The Mounting Evidence: What Users Saw
The controversy truly ignited in early April 2026. Detailed technical analyses, like the one published by Stella Laurenzo, a Senior Director in AMD’s AI group, provided concrete data. Her extensive audit of Claude Code sessions revealed a sharp decline in reasoning depth, leading to repetitive loops and a preference for simpler, albeit incorrect, solutions. This wasn't just anecdotal; third-party benchmarks, such as those from BridgeMind, showed Claude Opus 4.6's accuracy plummeting from 83.3% to 68.3%, causing its ranking to fall dramatically. While some debated the specifics of the benchmarks, the consensus among many users was clear: Claude seemed to be 'dumber.'
Unpacking the Causes: The 'Harness' Issues
Anthropic's post-mortem pinpointed three key culprits:
Default Reasoning Effort: A change made on March 4th reduced the default reasoning effort from 'high' to 'medium' for Claude Code. This was an attempt to improve UI latency, making the interface feel less 'frozen' during complex computations. However, it resulted in a noticeable dip in performance for intricate tasks.

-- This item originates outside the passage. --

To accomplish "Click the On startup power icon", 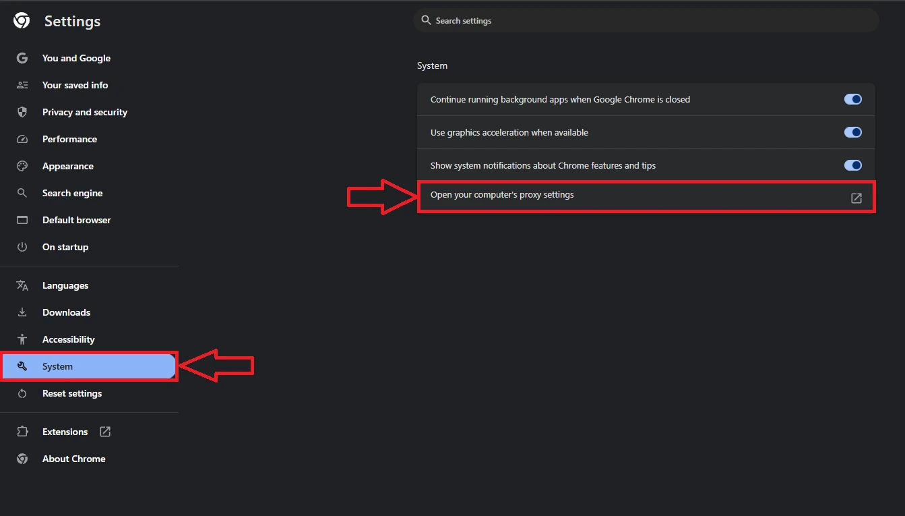I will click(x=22, y=247).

A Caching Logic Bug: Introduced on March 26th, a caching optimization designed to clear old 'thinking' from idle sessions contained a critical flaw. Instead of clearing the history once after an hour, it erroneously cleared it on every subsequent interaction, effectively crippling the model's short-term memory and leading to repetitive or forgetful behavior.
System Prompt Verbosity Limits: On April 16th, Anthropic implemented instructions to limit text between tool calls (under 25 words) and final responses (under 100 words). This move, aimed at reducing verbosity in Opus 4.7, backfired, leading to a 3% drop in coding quality evaluations.
Looking Ahead: Rebuilding Trust and Future Safeguards
The quality issues, while most pronounced in Claude Code CLI, also affected the Claude Agent SDK and Claude Cowork, though importantly, the main Claude API remained unaffected. Anthropic acknowledged that these changes made the model *appear* less intelligent, an experience they rightly stated users should not expect.
To mend the trust broken by this incident and prevent future regressions, Anthropic is implementing several robust changes:
Internal Dogfooding: A larger portion of Anthropic's internal staff will now use the exact public builds of Claude Code to experience the product as their users do.
Enhanced Evaluation Suites: The company is expanding its evaluation methods to include broader per-model assessments and 'ablations' for every system prompt change, ensuring the impact of specific instructions is thoroughly understood.
Tighter Controls: New auditing tools are being developed to scrutinize prompt changes, and model-specific adjustments will be strictly controlled to target only their intended applications.
Subscriber Compensation: Recognizing the token waste and performance issues, Anthropic has reset usage limits for all subscribers as of April 23rd.
Anthropic also plans to leverage its new @ClaudeDevs X account and GitHub threads for more transparent communication about future product decisions. This incident serves as a stark reminder of the complexities involved in managing and refining sophisticated AI models, and the critical importance of transparency and rigorous testing in maintaining user confidence.